Provided passage:

- - -

[VDPAU] [PATCH 0/1] Add new frame and field mode chroma types. Add VdpDecoderQueryProfileCapability API

Fri Nov 2 19:59:10 UTC 2018

Philip Langdale wrote at Friday, November 2, 2018 11:37 AM:
> On Fri, 2 Nov 2018 16:23:40 +0000 Stephen Warren <swarren at nvidia.com> wrote:
> > This would be technically feasible, but would be inefficient.
> >
> > The problem is that when the actual surface format differs from the
> > format that interop mandates, the interop map/unmap APIs must perform
> > a format-converting copy. This both wastes time and requires that
> > additional memory be allocated to store the converted data.
> >
> > Instead, if we allocate the video surfaces in a format that matches
> > the format we wish to expose with interop, then we don't need any
> > format- converting copy, and the system is as efficient as possible;
> > interop map and unmap operations are simply barriers and don't
> > require copies to be performed.
> >
> > This is somewhat complicated by the fact that different hardware
> > generations support different subsets of format, and this even differs
> > between compressed media formats; in some cases we support decoding
> > only to field-based surfaces (which drove the initial definition of
> > the interop API), in some cases to only frame-based surfaces, and in
> > some cases to either. Hence the need to explicitly expose this
> > information to applications.
> 
> This is the part I don't understand. When I look at a client actually
> using the interop API (mpv in my case), it has to assume that the frame
> is returned as split fields, with two textures per plane. It then does
> a reinterleave as a second stage.

I would not expect any client to do an explicit separate re-interleave
step. That would certainly introduce the inefficiency we're trying to
avoid. Rather, I assume that any application performing interop has some
specific processing it wants to perform on the surface, and hence uses a
shader to read the input surface, process the data, and then write the
results to a new surface. The process of re-interleaving the input data
can be completely hidden in the existing surface fetching part of the
shader, without introducing any separate temporary surface or any extra
copy operation.

- - -

Material provided:
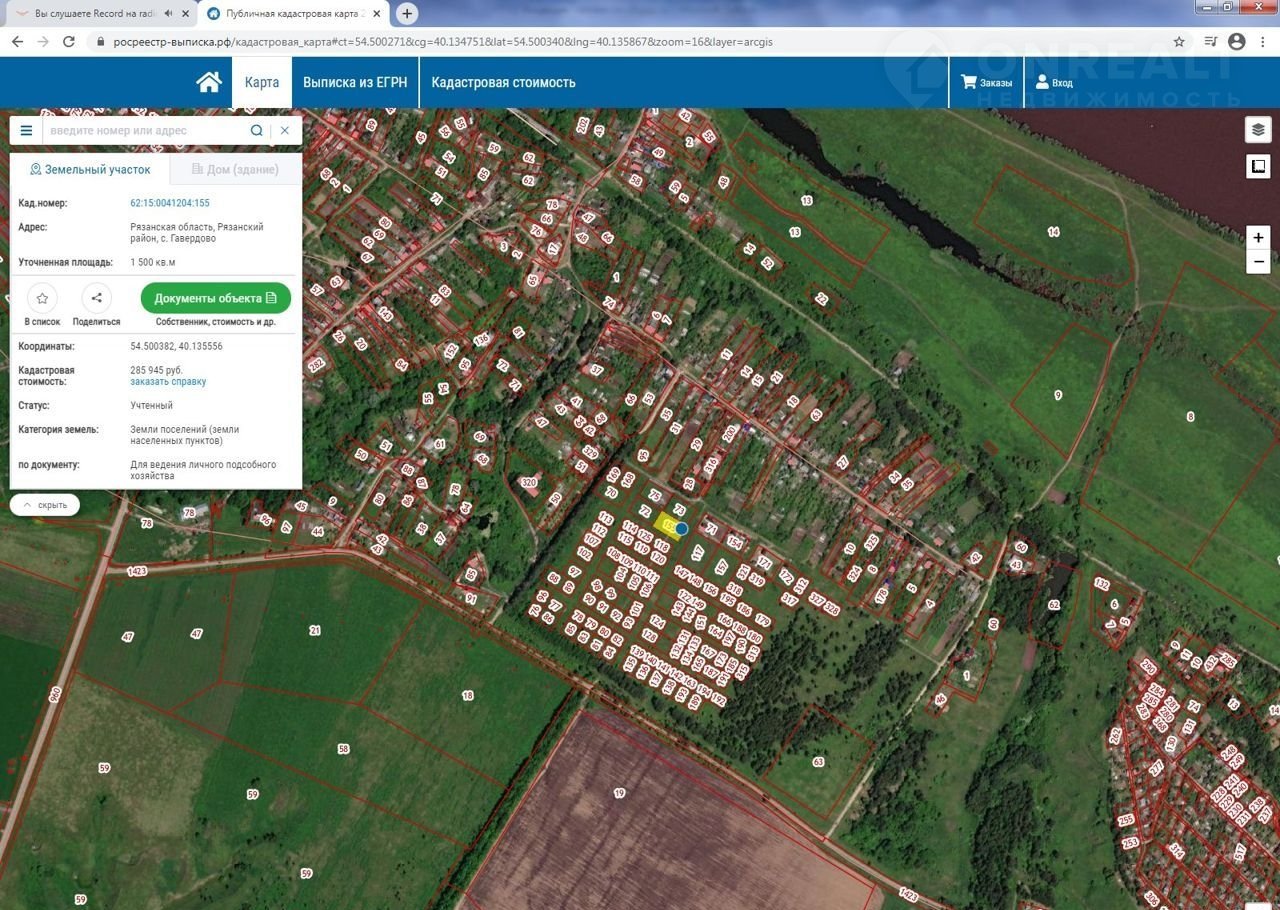Open the hamburger menu in search panel

26,130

- - -

Written exercise 1:
In the VDPAU thread, how would this sentence read in Spanish: "That would certainly introduce the inefficiency we're trying to avoid."
Written exercise 2:
Can you extend the VDPAU interop thread past its final sentence?

Exercise response 1:
Eso sin duda introduciría la ineficiencia que intentamos evitar.

Exercise response 2:
If the VDPAU implementation is forced to provide interop surfaces in a
particular format that the video decoder HW itself doesn't support, then
the VDPAU implementation must perform this re-interleaving itself as a
separate step, rather than combining it with the desired application
processing. This is what we're trying to avoid.

> In other words, no matter what, we've
> already established that the existing interop API returns separate
> fields and a client must expect that. This reality caused grief for
> other vendors trying to implement interop when their hardware returned
> whole frames.

At least the extra work is the easy way around; providing two separate
sub-surfaces to interop with doubled "stride" is much easier than trying
to transparently combine two separate surfaces into one for interop
without being forced to just copy the surface and be inefficient:-)

> So, that leads me to conclude that the ship has sailed on the
> 'interop1' API. It must return fields until the end of time to avoid
> breaking consumers. If that means a wasteful de-interleave operation in
> the driver/library for HEVC, so be it - it's the only way to hold to
> the contract.

This isn't just about HEVC, although the issue did arise first with the
HW modules for HEVC. In general, it's about different HW generations.
Some HW may only decode to frame-based surfaces even for compressed
video formats other than HEVC.

> From that, I say that interop2 should simply be the
> one-frame-one-texture API. And if that means the driver/library has to
> do a reinterleave to satisfy the contract, it's also fine, because, in
> practice, the consumer was going to reinterleave anyway(!) No consumer
> is going to do anything with split fields except combine them, so that
> is a constant cost, whichever part does it.
> 
> This approach seems really appealing to me as it doesn't require
> touching any part of the actual vdpau API, which is currently
> field/frame ignorant, and we've already established that the vdpau
> readback API must return whole frames.

Making the field-vs-frame decision in the interop API is too late; at
that time, surfaces have already been allocated, and potentially used as
decode targets, so their format is already known. To allow
format-conversion-free interop implementations, we need to decide the
surface format when it's allocated, so that the video decoder can write
directly to the surface in the format that interop will expose it as.
Anything else requires interop to perform format-translating copy
operations, which we want to avoid.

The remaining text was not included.